Dün geceki Samsunspor-Trabzonspor maçını izlemeyen birisi, müsabakanın istatistiklerine bakarak "Herhalde Trabzonspor farklı kazanmıştır!" der. İlk yarı değilse de ikinci yarı böyleydi. Peki neden böyle oldu, derseniz; hakem faktörü mü, VAR faktörü mü, "Herkese VAR da bize yok" faktörü mü? Bunlar her daim olduğu gibi bu maçta da vardı.

Ama realiteleri halının altına süpürmeden hepimiz—taraftarlar, yöneticiler, teknik heyet, ben ve her bir Trabzonsporlu—sesli düşünelim, hatta bağıralım: "Ne bu hâl?" diyelim ve sorgulayalım.

Ligde üçüncü olan takıma 13 transfer, hem de ne transferler, yapılarak dibine kibrit suyu dökülen Trabzonspor, her geçen hafta geriye gidiyor.
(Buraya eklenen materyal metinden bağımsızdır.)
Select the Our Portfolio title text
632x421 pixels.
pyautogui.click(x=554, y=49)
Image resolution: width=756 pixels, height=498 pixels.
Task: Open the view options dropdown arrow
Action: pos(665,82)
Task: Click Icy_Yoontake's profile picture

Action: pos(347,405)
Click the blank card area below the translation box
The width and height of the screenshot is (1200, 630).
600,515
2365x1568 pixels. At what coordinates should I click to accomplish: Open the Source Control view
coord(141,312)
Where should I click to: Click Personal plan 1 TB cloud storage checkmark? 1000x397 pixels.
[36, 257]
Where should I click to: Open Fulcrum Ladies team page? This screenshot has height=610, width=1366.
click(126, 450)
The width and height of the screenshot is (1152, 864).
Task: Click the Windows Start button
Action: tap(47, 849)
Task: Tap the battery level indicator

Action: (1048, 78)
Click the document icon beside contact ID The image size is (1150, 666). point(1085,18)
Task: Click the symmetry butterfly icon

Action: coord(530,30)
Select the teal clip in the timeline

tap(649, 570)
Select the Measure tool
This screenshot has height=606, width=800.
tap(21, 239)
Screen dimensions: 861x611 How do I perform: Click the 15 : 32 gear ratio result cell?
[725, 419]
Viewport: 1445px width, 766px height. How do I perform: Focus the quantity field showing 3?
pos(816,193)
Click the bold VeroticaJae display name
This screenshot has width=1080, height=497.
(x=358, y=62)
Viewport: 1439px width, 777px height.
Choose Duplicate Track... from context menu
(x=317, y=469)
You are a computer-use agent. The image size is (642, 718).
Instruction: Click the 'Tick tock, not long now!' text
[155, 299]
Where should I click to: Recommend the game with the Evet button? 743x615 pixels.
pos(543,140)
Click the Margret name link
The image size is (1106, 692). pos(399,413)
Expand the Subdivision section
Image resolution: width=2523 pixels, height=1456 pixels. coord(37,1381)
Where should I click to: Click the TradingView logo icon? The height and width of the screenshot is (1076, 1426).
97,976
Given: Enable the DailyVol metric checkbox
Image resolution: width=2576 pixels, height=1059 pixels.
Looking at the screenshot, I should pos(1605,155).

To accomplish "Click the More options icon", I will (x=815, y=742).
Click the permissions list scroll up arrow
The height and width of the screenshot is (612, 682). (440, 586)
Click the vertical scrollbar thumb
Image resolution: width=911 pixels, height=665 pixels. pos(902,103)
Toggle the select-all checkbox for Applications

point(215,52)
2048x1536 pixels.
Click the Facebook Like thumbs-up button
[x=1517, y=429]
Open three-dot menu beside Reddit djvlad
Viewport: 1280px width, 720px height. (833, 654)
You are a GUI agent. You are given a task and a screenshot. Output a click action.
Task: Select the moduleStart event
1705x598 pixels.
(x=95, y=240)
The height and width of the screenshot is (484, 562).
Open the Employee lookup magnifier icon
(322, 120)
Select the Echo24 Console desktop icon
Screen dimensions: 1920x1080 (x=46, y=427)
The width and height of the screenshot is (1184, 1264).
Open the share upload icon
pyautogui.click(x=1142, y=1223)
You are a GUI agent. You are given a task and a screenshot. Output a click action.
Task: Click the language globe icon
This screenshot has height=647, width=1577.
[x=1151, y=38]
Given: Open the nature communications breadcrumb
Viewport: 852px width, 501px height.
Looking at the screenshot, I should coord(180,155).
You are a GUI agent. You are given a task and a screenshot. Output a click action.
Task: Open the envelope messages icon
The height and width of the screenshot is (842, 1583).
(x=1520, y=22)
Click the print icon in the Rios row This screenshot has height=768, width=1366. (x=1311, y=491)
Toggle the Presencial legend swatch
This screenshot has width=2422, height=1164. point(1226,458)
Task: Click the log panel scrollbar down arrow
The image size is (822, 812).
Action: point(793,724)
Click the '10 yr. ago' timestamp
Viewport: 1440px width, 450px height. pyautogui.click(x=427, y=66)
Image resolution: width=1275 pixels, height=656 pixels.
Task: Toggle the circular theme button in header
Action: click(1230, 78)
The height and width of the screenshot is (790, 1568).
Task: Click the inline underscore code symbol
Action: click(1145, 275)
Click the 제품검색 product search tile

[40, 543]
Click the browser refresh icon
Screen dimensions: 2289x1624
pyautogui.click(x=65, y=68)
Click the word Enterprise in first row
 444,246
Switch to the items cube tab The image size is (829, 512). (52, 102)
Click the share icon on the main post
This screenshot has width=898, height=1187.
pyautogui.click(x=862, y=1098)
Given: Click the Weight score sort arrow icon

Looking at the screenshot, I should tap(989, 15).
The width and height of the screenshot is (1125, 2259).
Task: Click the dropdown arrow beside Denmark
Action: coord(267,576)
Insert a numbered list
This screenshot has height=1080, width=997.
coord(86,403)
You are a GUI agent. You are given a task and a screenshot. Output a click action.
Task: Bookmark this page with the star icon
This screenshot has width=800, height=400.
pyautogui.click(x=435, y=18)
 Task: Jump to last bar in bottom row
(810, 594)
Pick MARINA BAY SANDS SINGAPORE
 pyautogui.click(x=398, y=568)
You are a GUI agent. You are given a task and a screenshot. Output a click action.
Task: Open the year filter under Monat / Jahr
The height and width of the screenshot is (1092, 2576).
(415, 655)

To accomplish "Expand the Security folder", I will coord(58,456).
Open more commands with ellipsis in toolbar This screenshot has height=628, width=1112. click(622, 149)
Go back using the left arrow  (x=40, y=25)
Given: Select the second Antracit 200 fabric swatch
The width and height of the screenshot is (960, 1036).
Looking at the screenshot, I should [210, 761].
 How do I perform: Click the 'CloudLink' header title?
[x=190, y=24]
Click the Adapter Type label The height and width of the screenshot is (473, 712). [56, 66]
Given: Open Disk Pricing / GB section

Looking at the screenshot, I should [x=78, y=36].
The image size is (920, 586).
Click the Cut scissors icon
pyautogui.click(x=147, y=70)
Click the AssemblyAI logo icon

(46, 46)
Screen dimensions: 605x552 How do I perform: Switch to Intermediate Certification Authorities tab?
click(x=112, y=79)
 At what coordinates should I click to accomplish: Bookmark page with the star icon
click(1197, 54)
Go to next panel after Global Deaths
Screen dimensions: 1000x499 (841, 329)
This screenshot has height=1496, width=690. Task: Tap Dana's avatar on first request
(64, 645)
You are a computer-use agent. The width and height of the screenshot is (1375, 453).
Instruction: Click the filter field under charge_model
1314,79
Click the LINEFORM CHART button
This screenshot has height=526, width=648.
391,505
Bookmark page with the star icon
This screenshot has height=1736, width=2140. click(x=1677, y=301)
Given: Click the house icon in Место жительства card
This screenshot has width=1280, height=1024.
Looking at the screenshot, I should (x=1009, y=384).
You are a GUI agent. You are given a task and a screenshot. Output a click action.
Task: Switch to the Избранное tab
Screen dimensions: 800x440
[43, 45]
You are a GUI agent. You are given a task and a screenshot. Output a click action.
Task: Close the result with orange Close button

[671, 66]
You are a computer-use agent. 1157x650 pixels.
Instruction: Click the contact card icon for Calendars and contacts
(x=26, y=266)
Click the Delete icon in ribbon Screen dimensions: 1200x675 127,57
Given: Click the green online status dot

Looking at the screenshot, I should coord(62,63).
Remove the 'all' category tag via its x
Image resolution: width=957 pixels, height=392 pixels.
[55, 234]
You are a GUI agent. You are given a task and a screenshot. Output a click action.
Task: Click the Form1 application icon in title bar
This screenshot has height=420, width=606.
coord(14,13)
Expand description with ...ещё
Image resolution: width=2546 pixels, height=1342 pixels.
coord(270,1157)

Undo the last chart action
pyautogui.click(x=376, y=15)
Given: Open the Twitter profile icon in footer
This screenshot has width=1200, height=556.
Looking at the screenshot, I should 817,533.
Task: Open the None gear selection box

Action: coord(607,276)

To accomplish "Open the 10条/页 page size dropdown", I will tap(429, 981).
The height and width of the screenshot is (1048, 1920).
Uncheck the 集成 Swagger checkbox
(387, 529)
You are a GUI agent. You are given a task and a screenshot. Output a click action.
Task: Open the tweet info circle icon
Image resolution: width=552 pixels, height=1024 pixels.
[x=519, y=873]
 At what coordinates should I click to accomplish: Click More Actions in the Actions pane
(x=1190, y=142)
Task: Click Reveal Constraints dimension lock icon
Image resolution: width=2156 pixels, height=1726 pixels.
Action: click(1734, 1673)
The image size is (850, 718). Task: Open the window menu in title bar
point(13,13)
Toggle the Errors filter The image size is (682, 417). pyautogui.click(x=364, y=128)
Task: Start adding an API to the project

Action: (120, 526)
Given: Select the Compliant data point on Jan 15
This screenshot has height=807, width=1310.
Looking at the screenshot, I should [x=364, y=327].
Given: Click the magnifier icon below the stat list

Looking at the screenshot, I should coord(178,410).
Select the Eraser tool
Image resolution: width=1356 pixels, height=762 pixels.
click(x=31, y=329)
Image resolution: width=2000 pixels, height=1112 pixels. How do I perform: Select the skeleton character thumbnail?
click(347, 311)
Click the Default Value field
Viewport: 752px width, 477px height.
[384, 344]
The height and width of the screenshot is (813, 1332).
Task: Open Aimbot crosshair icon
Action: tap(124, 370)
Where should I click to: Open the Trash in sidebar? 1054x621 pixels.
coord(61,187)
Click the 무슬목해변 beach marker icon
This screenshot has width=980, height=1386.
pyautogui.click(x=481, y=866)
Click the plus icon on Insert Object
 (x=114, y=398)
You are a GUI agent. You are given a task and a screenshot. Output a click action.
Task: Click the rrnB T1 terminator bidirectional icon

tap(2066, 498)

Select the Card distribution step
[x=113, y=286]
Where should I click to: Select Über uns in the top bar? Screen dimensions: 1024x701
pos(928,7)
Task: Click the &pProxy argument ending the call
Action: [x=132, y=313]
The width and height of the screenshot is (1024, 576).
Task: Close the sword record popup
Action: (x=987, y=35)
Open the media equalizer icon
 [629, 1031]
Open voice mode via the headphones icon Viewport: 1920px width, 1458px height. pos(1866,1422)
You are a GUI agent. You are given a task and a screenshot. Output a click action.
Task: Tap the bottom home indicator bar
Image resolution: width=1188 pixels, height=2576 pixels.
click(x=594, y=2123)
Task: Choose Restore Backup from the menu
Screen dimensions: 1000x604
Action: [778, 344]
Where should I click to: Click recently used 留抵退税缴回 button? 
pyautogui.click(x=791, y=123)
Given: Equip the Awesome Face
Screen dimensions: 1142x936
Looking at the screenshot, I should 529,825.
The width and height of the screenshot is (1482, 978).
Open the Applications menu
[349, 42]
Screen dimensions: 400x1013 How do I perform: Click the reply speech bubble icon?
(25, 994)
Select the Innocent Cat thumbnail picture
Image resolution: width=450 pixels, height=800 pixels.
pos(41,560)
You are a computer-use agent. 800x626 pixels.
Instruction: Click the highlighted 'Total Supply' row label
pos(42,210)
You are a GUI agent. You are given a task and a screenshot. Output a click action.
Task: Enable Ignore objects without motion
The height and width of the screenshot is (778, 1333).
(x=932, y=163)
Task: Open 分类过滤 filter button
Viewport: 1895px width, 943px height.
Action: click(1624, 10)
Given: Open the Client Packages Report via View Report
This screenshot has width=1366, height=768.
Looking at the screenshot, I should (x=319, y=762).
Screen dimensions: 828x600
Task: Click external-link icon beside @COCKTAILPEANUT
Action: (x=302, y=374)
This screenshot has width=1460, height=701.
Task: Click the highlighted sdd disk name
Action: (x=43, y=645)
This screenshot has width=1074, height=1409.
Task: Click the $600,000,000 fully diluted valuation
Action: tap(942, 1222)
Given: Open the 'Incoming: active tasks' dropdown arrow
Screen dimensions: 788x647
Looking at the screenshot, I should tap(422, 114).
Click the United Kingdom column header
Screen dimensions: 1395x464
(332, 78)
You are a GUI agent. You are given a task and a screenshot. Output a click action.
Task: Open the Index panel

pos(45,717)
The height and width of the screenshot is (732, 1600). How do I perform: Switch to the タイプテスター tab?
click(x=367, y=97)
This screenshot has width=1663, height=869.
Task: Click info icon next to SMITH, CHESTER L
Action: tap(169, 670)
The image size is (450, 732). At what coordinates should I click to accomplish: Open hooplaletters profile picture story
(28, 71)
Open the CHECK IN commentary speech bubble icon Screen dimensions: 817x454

Bakın Samsunlular, rüyalarında Trabzonspor'u üst üste iki kez yendiklerini görseler inanmazlardı.

Gelelim sadede. Kupalar ve ligin 17 maçında takımın en iyisi Uğurcan ise—ki kalitesine asla lafım yok—topu eliyle oyuna sokmaktan vazgeçmiş, hiç sevmediği işi yapıp topu kargalara yolluyorsa, bunun adına güvensizlik denmez mi? Koca Trabzonspor’un oyuncularının tek bir Samsunlu oyuncuya yenik düşmesine ne demeli? Hiç mi sıkılmadınız!

Şimdi takımın genel resmine iyice bakalım. Hâlâ takım olamadık, takımı renklerinden tanır hâle geldik. Oyuncular, topla fazla oynadıklarını ve oyunu önde tuttuklarını sanıyorlar ama işin aslı hiç de öyle değil! Üretkenlikten çok uzaklar. Takımda lider yok; topu ayağına alan, Nwakaeme’nin yüzüne bakıyor. O da adeta, "Ben yaşlandım, yoruldum artık" dercesine taleplere cevap veremiyor.

Daha fazla detay vermenin anlamı yok, ama benim asıl kahrolduğum nokta şu: Samsunsporlu oyuncuların bir Trabzonsporlu oyuncuya 3-4 kişiyle saldırmasına karşın, "Bunlar deli mi nedir?" dercesine futbolcularımızın bunu seyretmesi!

Bakın beyler, benim takımımın futbolcusu sorumludur, formasına sevdalıdır, yenilgiyi zul addeder. Rakibe geçilirse gurur yapar. Geçemezse de gurur yapar. Biz böyle gördük, böyle öğrendik. Bu takımın adı "Futbol İhtilâlcisi" ise bundandır.

Şimdi, Şenol Hoca’nın yapmak istediği değişime ve vermek istediği tedaviye cevap vermeyen, bunu sadece "sokma akıl" olarak algılayanlara soruyorum: İstediğiniz her şeyi alıyorsunuz da bizlerin sizden istediği, sıra dışı olan bu formanın hakkını neden vermiyorsunuz?